▸ **Records to process**
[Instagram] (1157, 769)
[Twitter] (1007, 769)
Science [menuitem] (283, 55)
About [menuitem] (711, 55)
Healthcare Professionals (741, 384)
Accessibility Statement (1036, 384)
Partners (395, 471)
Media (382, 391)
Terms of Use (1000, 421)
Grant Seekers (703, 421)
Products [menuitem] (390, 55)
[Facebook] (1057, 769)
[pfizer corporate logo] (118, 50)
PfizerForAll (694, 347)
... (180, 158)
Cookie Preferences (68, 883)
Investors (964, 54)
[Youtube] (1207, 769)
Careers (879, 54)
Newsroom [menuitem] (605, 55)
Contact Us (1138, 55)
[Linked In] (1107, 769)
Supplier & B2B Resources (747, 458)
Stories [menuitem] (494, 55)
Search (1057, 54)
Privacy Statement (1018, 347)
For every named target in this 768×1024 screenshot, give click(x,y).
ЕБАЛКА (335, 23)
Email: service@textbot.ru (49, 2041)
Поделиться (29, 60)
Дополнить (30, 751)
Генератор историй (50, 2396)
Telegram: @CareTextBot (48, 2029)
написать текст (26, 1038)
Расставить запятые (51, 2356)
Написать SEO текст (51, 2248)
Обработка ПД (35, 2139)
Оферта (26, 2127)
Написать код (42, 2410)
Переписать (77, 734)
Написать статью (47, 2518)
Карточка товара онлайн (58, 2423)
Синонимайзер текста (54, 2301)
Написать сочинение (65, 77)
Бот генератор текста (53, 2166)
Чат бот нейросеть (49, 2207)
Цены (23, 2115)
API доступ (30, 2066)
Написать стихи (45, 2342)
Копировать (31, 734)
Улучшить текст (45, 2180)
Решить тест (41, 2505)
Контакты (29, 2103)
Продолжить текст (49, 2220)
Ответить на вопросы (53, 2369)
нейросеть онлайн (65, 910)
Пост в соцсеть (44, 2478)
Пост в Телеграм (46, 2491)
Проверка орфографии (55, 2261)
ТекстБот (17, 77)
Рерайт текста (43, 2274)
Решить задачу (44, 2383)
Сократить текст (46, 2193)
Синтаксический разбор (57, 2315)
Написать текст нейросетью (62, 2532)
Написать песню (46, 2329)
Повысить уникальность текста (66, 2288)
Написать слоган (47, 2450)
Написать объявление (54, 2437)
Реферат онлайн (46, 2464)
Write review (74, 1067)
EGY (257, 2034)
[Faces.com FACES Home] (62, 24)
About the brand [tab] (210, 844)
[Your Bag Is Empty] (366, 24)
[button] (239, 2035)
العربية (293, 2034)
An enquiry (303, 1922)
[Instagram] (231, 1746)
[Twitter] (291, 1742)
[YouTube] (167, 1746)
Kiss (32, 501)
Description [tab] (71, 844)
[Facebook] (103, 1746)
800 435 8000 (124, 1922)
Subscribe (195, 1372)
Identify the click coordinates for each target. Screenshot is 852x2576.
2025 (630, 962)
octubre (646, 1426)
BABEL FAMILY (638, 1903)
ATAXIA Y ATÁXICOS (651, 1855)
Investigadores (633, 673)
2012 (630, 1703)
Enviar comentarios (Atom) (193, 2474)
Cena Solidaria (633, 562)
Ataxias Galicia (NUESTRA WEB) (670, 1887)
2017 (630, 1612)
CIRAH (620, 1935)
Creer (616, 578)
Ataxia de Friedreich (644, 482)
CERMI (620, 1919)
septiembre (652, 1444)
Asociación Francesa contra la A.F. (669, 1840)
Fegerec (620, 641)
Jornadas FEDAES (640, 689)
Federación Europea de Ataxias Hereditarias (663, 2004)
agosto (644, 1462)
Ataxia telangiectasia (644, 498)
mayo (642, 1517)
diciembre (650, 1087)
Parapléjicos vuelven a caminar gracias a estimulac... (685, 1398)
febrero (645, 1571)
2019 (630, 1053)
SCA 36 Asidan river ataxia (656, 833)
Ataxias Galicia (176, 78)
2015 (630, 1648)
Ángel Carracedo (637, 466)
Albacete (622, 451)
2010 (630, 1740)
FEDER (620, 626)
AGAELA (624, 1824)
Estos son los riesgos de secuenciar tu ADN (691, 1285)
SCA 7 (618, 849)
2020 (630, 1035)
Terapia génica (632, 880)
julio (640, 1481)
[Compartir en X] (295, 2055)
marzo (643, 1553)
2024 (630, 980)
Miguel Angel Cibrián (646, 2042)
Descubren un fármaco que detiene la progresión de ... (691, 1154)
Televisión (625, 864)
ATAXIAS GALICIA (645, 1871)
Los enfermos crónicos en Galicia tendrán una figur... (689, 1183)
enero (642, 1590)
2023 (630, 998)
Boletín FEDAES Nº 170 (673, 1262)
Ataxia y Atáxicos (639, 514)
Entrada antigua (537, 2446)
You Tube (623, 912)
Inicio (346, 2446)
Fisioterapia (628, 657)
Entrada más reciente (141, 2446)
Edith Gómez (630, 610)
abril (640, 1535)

▸ **Task goal**
In the records above, find each line with the string "онлайн" and list it.

▸ **Answer space**
Карточка товара онлайн (58, 2423)
нейросеть онлайн (65, 910)
Реферат онлайн (46, 2464)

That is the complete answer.